ASSESSMENT OF URANIUM ATTENUATION REMEDY PERFORMANCE AT THE 300 AREA OF THE DEPARTMENT OF ENERGY’S HANFORD SITE

Uranium contamination exists in the 300 Area of the Hanford Site. Part of the selected remedy is enhanced attenuation of uranium over a 12,140 m² (3-acre) area by injecting phosphate solutions in the variably saturated portion of the vadose zone where uranium is present in the sediments to precipitate phosphate-bearing mineral phases and sequester uranium via multiple mechanisms.

Scale-dependent 3-D numerical models were developed to evaluate the fate and transport of uranium in a variably saturated media from in-situ phosphate treatment (conducted in 2015 and 2018) and to predict the groundwater uranium concentrations over the long term. The models incorporated residual uranium soil distribution along with distribution of lithofacies represented as equivalent homogeneous medium (for both vadose and saturated zone) and daily averaged Columbia River stage fluctuations. Uranium transport modeling was conducted using a single-site kinetic sorption-desorption parameter model based on pre- and post-injection leaching characteristics. The models were calibrated based on water-level measurements, river-groundwater mixing ratios, and uranium concentrations at monitoring wells.

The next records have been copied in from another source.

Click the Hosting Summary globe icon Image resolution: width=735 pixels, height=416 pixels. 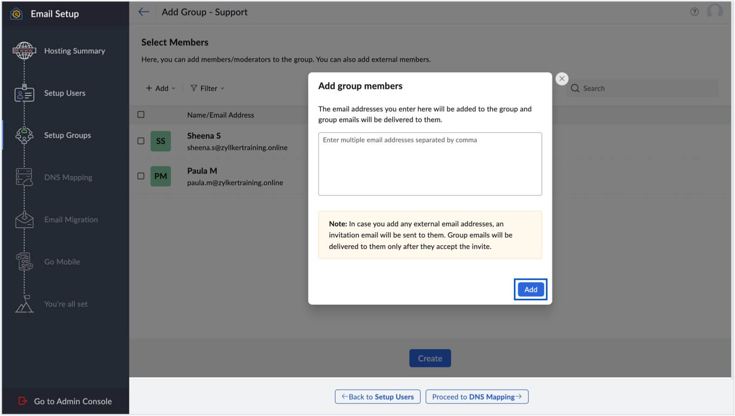click(x=24, y=51)
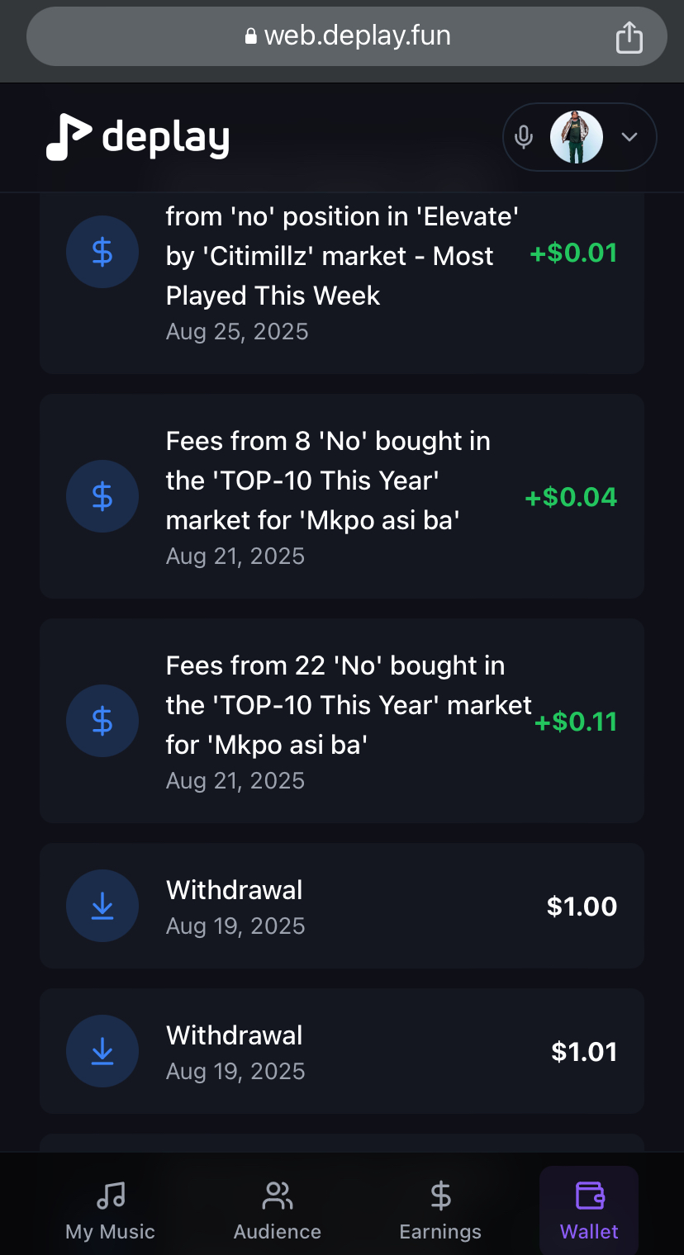Switch to the Audience tab
This screenshot has height=1255, width=684.
point(278,1210)
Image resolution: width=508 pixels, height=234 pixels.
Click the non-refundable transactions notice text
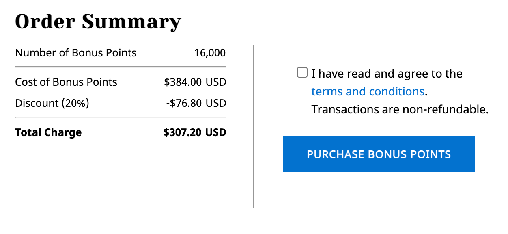click(400, 109)
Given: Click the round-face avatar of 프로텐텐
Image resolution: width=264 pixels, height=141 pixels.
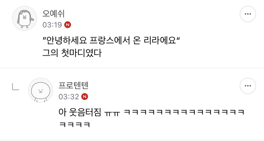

The simulated average uranium concentration in selected monitoring wells compared well with the observed trends and magnitude prior to and following the phosphate solution injection indicating reasonableness of the modeling parameters. The spatial distribution of uranium concentrations outside the zone of influence of injection indicates existence of local residual uranium contamination sources where uranium leaches out from periodic rewetting. Longer-term simulations were conducted to predict future concentrations over the next 20 years (to Year 2040). The spatial plume distribution near the end of the simulation indicates overall reduction in uranium concentrations in the aquifer below the clean-up levels with localized areas of higher concentrations.